◆ PAGE EXCERPT ◆

Jewish learning All in the Family
For Ilene Vogelstein and Ahava Vogelstein (right), teaching family engagement is a family affair.
The mother-and-daughter team co-teach “Families, School, and Communities,” a Hebrew College graduate education class that prepares Jewish educators, parents, and leaders throughout the Jewish community to build stronger partnerships.
Ilene started teaching parents when her daughter, Ahava, was 6. A graduate of the Wexner Heritage Program, Ilene realized how valuable adult text study would be for other parents. So she created a program at her Baltimore congregation giving parents resources to enhance their children’s Jewish educational experience at home. She called it Gesher L’Torah.
Ilene began by studying a text with parents, then had the parents read a related story to their children. When the students came to school having read the story, they were even more engaged. She realized she could use this method to enhance the Jewish educational experience of teachers as well and helped to develop and direct a professional development program. With a grant from the Children of Harvey and Lyn Meyerhoff Philanthropic Fund, she created Machon L’Morim Bereshit.
Soon after, Ilene began teaching “Families, School, and Communities,” first at Baltimore Hebrew College, where she founded the early childhood department, and then online through Hebrew College.
“Families are the first place where children are going to learn about Judaism and Jewish practices,” Ilene said. “I wanted to help educators think about how to help parents feel comfortable with creating home experiences. This became a course about building relationships, making networks, and creating connections with the community.”
A few years ago, Ilene invited Ahava, now an early childhood education consultant, to teach this course with her. They expanded the course from early childhood educators to anyone working in the field of Jewish communal service, with the goal of helping Jewish leaders understand how to build families into their programming and help families build stronger relationships with their schools or organizations. They also teach similar courses at other institutions, as well as professional development seminars.
“Building relationships, whether in congregations or in schools or classrooms, between professionals or between professionals and lay leaders, is critical for success in any effort that we’re engaging in,” Ilene said. “ Relationships are the key to feeling connected whether to a person or an organization. The tools we teach in the course will help individuals strengthen and build personal and professional relationships.”
The course invites students to continue exploring their own practices and engage in personal reflection on their relationships with children and families, Ilene said. Students have the opportunity to assess their current practices, create a vision, an implementation strategy, and a timeline for building partnerships among families in their school and their community. The class is asynchronous so educators, who are busy teaching during the day, can fit it into their busy schedules. Community members can also take it for non-credit.

◆ WHAT THIS EXERCISE ASKS ◆
- a) Reproduce the passage of the article about the Vogelsteins that begins at the words "Soon after, Ilene" and stops after the words "through Hebrew College.".
- b) Using the article about the Vogelsteins, decide whether each statement agrees with it. Answer yes or no and quote the words that decide it.
(i) Ilene began teaching parents when Ahava was six years old.
(ii) The class meets live at a set time so that students attend together.
(iii) Ilene founded the early childhood department at Hebrew College.
- c) According to the article about the Vogelsteins, what name did Ilene give the program she created at her Baltimore congregation?

◆ GIVEN INFORMATION ◆
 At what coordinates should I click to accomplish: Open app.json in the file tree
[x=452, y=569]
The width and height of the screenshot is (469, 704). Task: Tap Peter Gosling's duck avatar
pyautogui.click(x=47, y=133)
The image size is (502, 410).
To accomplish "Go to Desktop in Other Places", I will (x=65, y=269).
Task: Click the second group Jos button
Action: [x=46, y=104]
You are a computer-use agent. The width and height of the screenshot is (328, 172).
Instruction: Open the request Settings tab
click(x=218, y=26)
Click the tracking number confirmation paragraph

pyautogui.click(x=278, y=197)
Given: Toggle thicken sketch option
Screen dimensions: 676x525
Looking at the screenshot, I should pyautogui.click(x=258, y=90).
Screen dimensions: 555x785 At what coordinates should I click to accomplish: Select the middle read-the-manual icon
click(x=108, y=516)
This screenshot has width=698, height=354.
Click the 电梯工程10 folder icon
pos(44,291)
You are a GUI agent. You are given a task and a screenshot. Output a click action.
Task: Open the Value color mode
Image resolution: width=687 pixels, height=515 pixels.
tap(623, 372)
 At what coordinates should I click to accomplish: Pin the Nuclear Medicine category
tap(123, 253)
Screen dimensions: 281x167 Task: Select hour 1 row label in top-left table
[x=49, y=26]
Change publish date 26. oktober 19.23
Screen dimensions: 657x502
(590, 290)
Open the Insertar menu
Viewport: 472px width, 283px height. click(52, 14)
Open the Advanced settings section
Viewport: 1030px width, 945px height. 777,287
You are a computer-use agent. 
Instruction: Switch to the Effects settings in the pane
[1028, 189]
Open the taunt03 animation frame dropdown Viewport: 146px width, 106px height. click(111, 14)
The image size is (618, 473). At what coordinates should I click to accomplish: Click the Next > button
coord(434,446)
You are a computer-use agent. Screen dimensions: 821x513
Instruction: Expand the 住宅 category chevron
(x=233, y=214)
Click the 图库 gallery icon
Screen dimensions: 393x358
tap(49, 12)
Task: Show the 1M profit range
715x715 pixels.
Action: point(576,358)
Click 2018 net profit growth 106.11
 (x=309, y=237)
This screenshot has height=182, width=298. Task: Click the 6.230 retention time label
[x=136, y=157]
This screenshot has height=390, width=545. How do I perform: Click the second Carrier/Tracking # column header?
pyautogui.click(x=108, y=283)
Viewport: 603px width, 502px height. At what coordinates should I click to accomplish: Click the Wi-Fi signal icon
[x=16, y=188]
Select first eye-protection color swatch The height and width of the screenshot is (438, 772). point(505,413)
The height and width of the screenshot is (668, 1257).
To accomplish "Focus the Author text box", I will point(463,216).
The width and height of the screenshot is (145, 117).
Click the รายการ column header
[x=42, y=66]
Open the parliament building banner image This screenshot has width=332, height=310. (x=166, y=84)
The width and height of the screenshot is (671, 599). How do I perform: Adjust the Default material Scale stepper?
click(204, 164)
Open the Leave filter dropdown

◆ TASK ANSWERS ◆
- a)
Soon after, Ilene began teaching “Families, School, and Communities,” first at Baltimore Hebrew College, where she founded the early childhood department, and then online through Hebrew College.

- b)
(i) Yes: "Ilene started teaching parents when her daughter, Ahava, was 6."
(ii) No: "The class is asynchronous so educators, who are busy teaching during the day, can fit it into their busy schedules."
(iii) No: "first at Baltimore Hebrew College, where she founded the early childhood department"

- c) Gesher L’Torah.